Example — basic sharding:

annslicer slice /data/large_atlas.h5ad /outputs/atlas --size 20000

Example — shuffled sharding from a large h5ad:

annslicer slice /data/large_atlas.h5ad /outputs/atlas --size 10000 --shuffle --seed 0

Example — gzip-compressed shards:

annslicer slice /data/large_atlas.h5ad /outputs/atlas --size 10000 --compression gzip

Produces: atlas_shard_0.h5ad, atlas_shard_1.h5ad, …

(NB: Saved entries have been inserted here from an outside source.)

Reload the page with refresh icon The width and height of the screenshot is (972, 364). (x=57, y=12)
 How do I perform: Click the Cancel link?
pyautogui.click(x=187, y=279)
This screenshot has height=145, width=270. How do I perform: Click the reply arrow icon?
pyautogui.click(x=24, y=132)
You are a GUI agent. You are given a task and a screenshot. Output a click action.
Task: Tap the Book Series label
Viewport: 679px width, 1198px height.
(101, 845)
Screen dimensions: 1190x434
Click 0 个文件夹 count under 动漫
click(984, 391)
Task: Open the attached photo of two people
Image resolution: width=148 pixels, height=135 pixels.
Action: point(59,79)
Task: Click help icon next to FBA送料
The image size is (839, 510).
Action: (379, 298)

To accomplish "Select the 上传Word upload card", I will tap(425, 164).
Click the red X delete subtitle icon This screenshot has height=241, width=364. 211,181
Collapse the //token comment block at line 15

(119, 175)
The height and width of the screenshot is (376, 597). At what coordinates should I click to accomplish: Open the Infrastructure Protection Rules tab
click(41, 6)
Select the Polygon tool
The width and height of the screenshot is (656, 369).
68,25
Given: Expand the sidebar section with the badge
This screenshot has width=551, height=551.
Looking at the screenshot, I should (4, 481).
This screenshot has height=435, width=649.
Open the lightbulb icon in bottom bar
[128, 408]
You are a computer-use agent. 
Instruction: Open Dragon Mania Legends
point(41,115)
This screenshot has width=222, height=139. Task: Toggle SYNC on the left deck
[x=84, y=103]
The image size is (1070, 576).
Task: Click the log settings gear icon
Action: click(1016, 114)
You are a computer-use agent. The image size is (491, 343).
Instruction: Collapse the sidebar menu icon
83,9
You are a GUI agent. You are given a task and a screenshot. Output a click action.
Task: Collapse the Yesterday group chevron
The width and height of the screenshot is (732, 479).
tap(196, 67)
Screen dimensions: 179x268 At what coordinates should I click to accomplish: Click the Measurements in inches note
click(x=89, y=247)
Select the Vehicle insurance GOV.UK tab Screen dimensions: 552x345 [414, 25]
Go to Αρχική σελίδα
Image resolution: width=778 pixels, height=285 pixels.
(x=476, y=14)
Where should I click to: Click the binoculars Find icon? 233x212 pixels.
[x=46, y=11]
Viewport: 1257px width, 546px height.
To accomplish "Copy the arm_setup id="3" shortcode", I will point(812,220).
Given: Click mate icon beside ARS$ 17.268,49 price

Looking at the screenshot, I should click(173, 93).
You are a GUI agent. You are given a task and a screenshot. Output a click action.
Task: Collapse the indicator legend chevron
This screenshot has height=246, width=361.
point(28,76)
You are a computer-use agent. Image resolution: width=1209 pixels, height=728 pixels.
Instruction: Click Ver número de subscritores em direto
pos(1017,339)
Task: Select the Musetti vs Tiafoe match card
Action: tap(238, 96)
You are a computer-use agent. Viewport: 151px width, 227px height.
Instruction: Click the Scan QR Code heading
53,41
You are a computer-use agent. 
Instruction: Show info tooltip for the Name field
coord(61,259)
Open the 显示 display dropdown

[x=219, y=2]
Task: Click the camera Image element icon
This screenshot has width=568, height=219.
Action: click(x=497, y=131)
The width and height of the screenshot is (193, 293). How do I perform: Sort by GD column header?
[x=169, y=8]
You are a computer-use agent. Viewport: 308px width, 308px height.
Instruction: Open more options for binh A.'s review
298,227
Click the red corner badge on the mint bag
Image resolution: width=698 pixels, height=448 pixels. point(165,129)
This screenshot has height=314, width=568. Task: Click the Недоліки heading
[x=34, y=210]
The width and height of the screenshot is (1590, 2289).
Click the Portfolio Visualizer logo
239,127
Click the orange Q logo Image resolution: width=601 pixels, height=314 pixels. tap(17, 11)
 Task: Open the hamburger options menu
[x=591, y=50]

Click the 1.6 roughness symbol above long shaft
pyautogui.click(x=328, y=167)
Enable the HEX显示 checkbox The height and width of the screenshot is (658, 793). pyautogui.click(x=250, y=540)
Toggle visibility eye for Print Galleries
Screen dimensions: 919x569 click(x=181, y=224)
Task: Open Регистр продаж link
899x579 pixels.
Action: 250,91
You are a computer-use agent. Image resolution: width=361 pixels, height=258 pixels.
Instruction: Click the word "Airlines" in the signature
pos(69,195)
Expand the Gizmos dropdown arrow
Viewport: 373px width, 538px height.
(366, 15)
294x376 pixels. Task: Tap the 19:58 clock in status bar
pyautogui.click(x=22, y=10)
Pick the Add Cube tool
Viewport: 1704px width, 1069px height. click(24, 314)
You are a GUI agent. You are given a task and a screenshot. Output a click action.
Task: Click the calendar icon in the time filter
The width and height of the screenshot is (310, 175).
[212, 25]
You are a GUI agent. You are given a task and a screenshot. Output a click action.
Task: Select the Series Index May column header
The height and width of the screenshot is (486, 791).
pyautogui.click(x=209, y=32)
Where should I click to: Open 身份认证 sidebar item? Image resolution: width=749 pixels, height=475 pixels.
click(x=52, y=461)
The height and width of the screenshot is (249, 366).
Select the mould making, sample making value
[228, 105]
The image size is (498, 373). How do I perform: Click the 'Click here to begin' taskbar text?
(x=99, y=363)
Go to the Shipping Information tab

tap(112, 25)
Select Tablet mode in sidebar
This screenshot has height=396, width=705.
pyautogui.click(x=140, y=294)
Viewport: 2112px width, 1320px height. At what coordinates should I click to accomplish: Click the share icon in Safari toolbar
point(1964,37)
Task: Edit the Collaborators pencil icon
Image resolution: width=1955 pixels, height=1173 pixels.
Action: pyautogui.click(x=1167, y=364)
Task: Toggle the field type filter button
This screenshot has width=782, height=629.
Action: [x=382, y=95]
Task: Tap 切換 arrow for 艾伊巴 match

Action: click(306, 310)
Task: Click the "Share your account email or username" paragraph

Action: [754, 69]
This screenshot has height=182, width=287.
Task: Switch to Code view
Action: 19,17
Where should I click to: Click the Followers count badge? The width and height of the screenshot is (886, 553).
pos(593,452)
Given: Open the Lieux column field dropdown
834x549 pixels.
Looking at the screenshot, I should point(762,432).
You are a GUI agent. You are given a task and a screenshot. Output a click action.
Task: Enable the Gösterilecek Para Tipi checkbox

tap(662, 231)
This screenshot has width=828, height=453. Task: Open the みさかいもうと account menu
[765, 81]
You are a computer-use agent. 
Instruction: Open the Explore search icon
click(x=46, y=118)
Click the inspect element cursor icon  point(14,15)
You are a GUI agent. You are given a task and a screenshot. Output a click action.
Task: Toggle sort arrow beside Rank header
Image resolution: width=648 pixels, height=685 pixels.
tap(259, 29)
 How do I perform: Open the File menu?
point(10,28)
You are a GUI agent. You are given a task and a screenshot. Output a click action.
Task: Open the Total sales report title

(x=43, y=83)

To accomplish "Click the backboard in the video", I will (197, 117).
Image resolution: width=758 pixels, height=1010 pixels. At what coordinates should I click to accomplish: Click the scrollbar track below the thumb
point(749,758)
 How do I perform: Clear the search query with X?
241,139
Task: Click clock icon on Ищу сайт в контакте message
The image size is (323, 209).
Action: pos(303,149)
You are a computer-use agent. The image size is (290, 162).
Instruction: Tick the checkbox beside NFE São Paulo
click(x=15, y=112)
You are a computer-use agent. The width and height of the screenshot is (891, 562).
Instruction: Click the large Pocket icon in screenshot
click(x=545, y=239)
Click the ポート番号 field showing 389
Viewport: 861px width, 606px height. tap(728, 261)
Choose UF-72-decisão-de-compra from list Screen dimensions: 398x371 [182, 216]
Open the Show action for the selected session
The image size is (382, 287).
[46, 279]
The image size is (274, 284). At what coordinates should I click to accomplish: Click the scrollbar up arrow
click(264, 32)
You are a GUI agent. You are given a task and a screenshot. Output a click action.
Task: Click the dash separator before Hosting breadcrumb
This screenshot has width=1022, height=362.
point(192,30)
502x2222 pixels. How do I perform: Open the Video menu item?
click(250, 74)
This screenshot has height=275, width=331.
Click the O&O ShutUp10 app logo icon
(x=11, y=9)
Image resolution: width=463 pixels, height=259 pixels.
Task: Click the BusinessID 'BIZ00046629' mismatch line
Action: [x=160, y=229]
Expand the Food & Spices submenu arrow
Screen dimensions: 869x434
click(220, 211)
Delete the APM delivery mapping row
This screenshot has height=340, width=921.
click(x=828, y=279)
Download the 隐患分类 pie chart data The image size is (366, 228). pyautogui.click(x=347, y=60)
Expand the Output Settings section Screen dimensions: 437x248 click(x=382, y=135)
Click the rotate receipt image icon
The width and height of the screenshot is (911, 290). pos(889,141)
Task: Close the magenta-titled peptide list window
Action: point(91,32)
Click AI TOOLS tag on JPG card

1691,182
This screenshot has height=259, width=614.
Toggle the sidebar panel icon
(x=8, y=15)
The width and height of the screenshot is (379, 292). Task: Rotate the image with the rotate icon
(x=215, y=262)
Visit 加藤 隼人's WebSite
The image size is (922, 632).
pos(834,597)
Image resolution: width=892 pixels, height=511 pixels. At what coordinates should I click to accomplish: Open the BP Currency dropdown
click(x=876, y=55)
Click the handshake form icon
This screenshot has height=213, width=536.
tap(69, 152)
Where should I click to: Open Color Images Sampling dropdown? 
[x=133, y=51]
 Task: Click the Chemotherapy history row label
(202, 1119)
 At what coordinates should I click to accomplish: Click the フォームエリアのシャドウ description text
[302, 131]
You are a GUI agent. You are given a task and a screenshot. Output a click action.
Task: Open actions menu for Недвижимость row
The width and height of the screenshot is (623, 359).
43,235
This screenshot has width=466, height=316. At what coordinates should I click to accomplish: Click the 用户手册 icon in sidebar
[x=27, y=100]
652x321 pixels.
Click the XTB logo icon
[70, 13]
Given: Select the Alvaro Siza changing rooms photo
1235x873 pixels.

Merging shards back into one file

annslicer merge output.h5ad shard_0.h5ad shard_1.h5ad shard_2.h5ad

Output format is inferred from the extension — use .zarr for Zarr output (requires annslicer[zarr]):

annslicer merge output.zarr shard_0.h5ad shard_1.h5ad shard_2.h5ad

Input files can also be specified as glob patterns (expanded lexicographically):

annslicer merge output.h5ad "shards/atlas_shard_*.h5ad"

Argument	Description
`output_file`	Path for the merged output file (`.h5ad` or `.zarr`)
`input_files`	One or more shard paths or glob patterns, in order
`--join {inner,outer}`	How to join var (gene) axes when files differ (default: `outer`)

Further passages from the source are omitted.